The litigation, filed in December 2018 i n U.S. District Court in Kansas, was brought by the Animal Legal Defense Fund, the Center for Food Safety, Shy 38 Inc., and Hope Sanctuary. It names Kansas Gov. Laura Kelly and Attorney General Derek Schmidt as defendants.
“We are carefully reviewing the court’s decision and will work to determine the appropriate next steps,” said Clint Blaes, spokesman for the attorney general’s office.
In a 39-page split decision the judge summarily ruled that a key section of the Kansas Farm Animal and Field Crop and Research Facilities Protect Act “plainly targets negative views about animal facilities and therefore discriminates based on viewpoint.”
The judge based her ruling on a “strict scrutiny” reading of the law, which allows a content-based speech restriction only if it is necessary to serve a compelling interest and are narrowly tailored to achieve that end.
In declaring those portions of the law unconstitutional, Vratil said the state did not attempt to justify those provisions. The state only argued that they are a reasonable way to protect animal facility owners’ privacy and property rights and did not assert a compelling interest in protecting those rights.

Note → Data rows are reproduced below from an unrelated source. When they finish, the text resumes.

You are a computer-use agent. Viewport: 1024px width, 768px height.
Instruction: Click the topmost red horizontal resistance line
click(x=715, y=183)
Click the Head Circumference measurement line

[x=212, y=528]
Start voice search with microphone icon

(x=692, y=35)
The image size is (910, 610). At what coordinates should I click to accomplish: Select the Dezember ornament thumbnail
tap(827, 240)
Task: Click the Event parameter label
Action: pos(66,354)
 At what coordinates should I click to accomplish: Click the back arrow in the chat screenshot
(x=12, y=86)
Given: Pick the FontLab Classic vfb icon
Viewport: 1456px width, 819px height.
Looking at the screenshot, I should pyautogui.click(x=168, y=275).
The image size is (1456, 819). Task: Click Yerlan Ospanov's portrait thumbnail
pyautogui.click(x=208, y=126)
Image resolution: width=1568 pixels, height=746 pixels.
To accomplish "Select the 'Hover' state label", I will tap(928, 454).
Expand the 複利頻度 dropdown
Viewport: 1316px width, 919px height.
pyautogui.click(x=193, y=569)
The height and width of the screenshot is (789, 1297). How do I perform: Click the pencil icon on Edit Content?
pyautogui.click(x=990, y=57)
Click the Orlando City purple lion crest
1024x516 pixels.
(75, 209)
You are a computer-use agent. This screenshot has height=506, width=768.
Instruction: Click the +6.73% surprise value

But even if they had, the state still did not meet its burden because the law did not prevent everyone from violating the property and privacy rights of animal facilities owners — only those who violate those rights with intent to damage the enterprise at the animal facility, she said.
Undercover operations, which expose unsafe and inhumane conditions, are a crucial form of free speech, the lawsuit argues. It contends such investigations have revealed information about animal cruelty, unsafe food handling practices, environmental hazards and inhumane working conditions.
Similar laws in Utah and Idaho have been struck down as unconstitutional violations of the First Amendment, and litigation is pending in several other states.
Vratil found the groups had no legal standing to sue over some of the other provisions of the same law that prohibit physically damaging or destroying an animal facility because the groups’ investigators had not alleged they intended to engage in that conduct.